DESCRIPTION OF THE TASK — From the entries that follow, copy exactly the lines beginning at the line holding "[공유하기] (230, 1470)" and continuing through the line holding "내일신문 생활 (812, 1015)".

BEGIN SOURCE MATERIAL

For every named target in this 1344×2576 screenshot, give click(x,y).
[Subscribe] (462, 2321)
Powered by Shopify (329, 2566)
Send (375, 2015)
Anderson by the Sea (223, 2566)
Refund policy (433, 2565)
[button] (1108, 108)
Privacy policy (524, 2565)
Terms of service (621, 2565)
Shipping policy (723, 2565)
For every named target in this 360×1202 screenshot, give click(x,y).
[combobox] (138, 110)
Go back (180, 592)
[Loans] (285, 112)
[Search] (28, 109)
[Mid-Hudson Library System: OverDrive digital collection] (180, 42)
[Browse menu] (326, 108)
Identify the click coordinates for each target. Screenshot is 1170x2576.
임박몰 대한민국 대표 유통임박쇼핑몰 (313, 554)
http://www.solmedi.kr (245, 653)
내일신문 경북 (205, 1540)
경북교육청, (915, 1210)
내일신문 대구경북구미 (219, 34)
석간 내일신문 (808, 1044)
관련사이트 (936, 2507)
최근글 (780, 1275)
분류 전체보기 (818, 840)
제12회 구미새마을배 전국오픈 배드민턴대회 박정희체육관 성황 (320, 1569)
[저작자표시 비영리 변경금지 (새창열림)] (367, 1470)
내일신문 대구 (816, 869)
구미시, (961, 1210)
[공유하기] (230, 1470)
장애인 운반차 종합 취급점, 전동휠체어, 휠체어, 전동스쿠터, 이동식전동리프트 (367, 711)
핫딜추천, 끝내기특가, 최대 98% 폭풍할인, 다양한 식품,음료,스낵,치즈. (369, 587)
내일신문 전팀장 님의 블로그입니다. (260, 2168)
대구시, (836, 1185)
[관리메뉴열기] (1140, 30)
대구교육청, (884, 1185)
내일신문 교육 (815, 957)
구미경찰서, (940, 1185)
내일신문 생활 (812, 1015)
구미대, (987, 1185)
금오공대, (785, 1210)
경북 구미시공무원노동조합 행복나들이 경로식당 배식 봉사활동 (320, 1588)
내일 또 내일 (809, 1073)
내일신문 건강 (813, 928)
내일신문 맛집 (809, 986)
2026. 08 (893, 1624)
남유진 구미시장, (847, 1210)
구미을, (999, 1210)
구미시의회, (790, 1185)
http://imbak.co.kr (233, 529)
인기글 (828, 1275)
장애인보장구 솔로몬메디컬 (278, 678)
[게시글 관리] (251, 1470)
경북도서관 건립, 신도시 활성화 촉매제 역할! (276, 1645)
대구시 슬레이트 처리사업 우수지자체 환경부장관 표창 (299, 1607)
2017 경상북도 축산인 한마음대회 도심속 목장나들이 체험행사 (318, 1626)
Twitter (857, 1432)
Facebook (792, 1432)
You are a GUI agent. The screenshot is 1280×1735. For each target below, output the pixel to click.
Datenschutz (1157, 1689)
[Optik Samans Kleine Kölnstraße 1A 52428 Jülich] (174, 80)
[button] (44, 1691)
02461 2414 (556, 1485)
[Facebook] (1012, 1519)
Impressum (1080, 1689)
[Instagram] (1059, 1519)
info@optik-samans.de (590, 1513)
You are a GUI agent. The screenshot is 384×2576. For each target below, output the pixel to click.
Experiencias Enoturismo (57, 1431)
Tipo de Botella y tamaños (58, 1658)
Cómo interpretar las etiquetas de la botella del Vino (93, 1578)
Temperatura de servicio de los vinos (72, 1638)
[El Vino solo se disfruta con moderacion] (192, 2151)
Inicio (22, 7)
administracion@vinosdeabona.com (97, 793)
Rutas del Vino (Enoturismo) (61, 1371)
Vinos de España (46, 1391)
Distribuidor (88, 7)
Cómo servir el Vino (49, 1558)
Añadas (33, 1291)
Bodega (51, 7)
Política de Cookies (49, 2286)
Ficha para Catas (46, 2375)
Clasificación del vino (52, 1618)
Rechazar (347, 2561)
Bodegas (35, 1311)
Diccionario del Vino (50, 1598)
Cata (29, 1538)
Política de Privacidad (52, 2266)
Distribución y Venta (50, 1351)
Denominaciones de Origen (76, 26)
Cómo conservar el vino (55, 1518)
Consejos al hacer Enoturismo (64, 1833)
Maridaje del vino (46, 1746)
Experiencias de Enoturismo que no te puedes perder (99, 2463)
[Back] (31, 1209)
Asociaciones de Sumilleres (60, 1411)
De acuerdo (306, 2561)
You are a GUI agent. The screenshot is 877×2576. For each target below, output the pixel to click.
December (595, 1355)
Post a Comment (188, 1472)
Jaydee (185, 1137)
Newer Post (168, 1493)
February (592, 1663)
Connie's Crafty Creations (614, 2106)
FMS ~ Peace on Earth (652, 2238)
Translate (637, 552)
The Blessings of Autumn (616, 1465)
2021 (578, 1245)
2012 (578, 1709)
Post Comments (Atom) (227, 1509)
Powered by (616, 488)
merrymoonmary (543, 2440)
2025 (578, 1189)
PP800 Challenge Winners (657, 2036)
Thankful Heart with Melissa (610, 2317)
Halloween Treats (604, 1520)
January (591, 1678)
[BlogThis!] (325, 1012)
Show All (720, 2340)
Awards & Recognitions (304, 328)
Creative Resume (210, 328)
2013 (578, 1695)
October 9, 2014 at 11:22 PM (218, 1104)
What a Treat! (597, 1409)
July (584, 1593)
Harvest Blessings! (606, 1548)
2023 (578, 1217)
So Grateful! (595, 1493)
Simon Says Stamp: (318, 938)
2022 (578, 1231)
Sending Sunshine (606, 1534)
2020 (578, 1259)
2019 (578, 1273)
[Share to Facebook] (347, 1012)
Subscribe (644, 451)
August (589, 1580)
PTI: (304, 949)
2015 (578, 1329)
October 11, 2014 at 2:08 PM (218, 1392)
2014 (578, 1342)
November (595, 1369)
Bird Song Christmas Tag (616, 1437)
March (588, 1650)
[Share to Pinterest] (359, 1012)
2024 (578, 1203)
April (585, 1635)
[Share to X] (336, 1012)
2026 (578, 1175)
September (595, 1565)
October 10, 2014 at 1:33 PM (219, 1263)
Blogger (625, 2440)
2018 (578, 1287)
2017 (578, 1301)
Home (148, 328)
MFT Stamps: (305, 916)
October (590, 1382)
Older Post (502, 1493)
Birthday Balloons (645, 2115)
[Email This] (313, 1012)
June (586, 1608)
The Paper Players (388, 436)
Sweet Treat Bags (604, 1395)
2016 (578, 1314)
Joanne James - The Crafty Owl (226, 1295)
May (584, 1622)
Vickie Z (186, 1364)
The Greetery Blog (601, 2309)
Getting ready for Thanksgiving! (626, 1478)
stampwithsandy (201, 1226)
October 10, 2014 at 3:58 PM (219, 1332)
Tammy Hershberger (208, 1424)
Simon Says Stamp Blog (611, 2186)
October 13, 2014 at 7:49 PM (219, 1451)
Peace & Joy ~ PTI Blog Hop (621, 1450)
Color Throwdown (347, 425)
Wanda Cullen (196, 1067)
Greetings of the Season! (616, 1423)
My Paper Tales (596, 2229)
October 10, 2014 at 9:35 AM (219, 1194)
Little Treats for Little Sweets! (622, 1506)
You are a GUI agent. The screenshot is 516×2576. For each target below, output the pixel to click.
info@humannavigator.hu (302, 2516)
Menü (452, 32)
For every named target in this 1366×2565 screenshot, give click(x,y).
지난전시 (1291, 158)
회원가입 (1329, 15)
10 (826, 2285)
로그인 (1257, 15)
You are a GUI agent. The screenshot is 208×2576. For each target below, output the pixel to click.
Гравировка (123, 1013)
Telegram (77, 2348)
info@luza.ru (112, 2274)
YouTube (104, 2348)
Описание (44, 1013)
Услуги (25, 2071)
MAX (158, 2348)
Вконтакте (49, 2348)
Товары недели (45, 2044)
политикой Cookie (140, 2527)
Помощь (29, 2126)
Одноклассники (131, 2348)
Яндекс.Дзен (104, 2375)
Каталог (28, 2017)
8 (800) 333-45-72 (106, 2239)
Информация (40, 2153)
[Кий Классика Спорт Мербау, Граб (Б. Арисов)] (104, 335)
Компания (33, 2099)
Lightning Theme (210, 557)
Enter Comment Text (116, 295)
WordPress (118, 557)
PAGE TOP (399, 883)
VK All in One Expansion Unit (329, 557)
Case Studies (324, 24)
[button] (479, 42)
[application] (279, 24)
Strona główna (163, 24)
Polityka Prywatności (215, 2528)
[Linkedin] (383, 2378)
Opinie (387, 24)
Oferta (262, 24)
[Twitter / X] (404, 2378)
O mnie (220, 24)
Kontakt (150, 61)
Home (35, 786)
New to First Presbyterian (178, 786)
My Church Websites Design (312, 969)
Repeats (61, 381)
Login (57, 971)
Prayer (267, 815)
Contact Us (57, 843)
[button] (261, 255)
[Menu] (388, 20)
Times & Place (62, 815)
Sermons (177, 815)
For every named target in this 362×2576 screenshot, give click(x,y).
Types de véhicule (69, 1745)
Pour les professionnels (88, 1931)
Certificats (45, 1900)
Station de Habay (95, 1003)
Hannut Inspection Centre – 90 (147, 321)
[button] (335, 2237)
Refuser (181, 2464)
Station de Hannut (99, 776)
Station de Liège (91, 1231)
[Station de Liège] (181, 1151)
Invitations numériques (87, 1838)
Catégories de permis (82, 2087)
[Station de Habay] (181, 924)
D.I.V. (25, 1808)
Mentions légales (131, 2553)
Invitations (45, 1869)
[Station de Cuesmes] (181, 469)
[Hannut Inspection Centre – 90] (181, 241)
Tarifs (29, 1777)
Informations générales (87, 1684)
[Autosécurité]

END SOURCE MATERIAL

PROBLEM SOLUTION —
[공유하기] (230, 1470)
장애인 운반차 종합 취급점, 전동휠체어, 휠체어, 전동스쿠터, 이동식전동리프트 (367, 711)
핫딜추천, 끝내기특가, 최대 98% 폭풍할인, 다양한 식품,음료,스낵,치즈. (369, 587)
내일신문 전팀장 님의 블로그입니다. (260, 2168)
대구시, (836, 1185)
[관리메뉴열기] (1140, 30)
대구교육청, (884, 1185)
내일신문 교육 (815, 957)
구미경찰서, (940, 1185)
내일신문 생활 (812, 1015)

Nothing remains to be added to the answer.